Stored items
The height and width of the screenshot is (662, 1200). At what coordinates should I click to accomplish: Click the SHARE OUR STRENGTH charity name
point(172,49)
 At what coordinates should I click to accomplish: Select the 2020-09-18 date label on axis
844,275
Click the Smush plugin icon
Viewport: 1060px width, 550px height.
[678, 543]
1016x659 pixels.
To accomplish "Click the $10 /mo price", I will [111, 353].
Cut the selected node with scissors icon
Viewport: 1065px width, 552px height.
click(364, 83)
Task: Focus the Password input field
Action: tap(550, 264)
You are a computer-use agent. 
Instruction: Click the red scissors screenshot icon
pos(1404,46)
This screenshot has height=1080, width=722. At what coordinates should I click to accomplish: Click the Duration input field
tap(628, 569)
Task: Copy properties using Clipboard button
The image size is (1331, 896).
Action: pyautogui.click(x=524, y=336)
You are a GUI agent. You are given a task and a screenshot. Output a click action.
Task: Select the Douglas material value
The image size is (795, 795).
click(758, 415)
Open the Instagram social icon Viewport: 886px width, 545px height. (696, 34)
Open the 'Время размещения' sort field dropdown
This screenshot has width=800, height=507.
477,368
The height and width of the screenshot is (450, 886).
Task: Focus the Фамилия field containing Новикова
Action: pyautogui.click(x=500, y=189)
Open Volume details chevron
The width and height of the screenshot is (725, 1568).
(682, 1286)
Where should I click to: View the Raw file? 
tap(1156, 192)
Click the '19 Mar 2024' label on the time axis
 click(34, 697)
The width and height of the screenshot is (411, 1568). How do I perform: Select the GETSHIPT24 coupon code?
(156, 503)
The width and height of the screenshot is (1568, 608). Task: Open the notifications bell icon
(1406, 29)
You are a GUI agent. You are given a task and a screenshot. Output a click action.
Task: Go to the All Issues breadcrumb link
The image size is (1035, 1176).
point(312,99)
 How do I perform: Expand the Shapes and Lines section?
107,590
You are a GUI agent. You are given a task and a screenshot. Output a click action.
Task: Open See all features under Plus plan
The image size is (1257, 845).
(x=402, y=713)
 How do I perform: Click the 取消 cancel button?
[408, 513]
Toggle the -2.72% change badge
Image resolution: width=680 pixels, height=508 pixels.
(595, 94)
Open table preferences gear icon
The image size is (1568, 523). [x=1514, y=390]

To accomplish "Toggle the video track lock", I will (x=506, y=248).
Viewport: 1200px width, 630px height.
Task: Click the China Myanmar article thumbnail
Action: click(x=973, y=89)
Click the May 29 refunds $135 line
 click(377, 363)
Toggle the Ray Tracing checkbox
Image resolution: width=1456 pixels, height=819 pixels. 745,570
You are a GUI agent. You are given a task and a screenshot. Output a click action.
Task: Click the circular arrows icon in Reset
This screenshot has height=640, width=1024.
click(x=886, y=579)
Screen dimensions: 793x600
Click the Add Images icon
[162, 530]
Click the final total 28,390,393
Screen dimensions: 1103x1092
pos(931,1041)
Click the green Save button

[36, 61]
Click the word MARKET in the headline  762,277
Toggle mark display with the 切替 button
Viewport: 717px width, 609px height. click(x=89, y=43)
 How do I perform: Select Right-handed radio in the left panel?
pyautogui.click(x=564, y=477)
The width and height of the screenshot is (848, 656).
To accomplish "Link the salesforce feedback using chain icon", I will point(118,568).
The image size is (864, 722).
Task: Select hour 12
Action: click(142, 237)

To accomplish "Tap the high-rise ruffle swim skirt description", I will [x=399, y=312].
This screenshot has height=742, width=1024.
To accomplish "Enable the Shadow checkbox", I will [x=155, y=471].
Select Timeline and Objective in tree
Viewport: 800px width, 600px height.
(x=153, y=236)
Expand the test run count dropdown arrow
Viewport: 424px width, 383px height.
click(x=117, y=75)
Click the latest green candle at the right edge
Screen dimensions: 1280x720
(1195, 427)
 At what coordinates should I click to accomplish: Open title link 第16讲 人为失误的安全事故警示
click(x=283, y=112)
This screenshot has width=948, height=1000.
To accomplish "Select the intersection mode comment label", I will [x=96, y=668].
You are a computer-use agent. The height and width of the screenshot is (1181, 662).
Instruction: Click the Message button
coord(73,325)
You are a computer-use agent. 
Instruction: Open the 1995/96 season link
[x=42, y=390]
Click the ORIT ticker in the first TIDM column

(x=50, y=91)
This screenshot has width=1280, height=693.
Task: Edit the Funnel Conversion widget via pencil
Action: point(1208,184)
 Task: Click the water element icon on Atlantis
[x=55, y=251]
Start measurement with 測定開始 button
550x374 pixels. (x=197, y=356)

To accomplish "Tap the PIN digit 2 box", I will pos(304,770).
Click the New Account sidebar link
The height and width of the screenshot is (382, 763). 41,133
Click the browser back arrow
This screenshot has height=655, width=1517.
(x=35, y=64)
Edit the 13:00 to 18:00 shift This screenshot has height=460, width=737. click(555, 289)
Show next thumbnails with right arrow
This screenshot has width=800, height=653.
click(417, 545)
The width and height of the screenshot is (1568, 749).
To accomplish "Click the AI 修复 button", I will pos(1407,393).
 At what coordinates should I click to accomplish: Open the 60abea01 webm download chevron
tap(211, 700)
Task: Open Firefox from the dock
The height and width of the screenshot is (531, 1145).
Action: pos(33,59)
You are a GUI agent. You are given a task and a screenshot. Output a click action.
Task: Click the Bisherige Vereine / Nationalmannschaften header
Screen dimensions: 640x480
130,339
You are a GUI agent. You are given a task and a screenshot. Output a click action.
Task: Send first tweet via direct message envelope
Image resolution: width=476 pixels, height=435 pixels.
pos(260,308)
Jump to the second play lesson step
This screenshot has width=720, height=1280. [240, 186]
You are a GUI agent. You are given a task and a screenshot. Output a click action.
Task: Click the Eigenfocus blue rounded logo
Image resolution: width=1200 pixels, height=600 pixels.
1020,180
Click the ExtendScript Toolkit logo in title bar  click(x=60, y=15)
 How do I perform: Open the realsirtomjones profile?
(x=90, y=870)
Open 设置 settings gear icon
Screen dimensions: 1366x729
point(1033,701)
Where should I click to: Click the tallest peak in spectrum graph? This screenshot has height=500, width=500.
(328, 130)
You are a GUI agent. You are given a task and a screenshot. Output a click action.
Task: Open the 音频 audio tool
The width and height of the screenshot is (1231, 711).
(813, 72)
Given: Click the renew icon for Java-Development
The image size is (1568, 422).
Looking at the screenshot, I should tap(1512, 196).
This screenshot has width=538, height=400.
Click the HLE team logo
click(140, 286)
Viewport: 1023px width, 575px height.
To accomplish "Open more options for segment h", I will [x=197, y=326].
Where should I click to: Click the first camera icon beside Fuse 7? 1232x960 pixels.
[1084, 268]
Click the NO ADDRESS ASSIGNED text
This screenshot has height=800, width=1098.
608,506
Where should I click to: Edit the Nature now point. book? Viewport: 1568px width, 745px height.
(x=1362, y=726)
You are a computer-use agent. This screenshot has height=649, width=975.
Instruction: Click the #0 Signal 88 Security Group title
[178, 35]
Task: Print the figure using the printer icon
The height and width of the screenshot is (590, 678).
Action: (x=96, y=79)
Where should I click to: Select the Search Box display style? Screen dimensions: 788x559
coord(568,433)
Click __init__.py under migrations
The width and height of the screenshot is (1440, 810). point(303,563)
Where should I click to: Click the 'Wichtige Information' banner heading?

◆ **Task goal**
What is needed is an exact copy of the lines above, from the one containing "Edit the 13:00" through the one containing "Given: Click the", with nothing added.

◆ **Written solution**
Edit the 13:00 to 18:00 shift This screenshot has height=460, width=737. click(555, 289)
Show next thumbnails with right arrow
This screenshot has width=800, height=653.
click(417, 545)
The width and height of the screenshot is (1568, 749).
To accomplish "Click the AI 修复 button", I will pos(1407,393).
 At what coordinates should I click to accomplish: Open the 60abea01 webm download chevron
tap(211, 700)
Task: Open Firefox from the dock
The height and width of the screenshot is (531, 1145).
Action: pos(33,59)
You are a GUI agent. You are given a task and a screenshot. Output a click action.
Task: Click the Bisherige Vereine / Nationalmannschaften header
Screen dimensions: 640x480
130,339
You are a GUI agent. You are given a task and a screenshot. Output a click action.
Task: Send first tweet via direct message envelope
Image resolution: width=476 pixels, height=435 pixels.
pos(260,308)
Jump to the second play lesson step
This screenshot has width=720, height=1280. [240, 186]
You are a GUI agent. You are given a task and a screenshot. Output a click action.
Task: Click the Eigenfocus blue rounded logo
Image resolution: width=1200 pixels, height=600 pixels.
1020,180
Click the ExtendScript Toolkit logo in title bar  click(x=60, y=15)
 How do I perform: Open the realsirtomjones profile?
(x=90, y=870)
Open 设置 settings gear icon
Screen dimensions: 1366x729
point(1033,701)
Where should I click to: Click the tallest peak in spectrum graph? This screenshot has height=500, width=500.
(328, 130)
You are a GUI agent. You are given a task and a screenshot. Output a click action.
Task: Open the 音频 audio tool
The width and height of the screenshot is (1231, 711).
(813, 72)
Given: Click the renew icon for Java-Development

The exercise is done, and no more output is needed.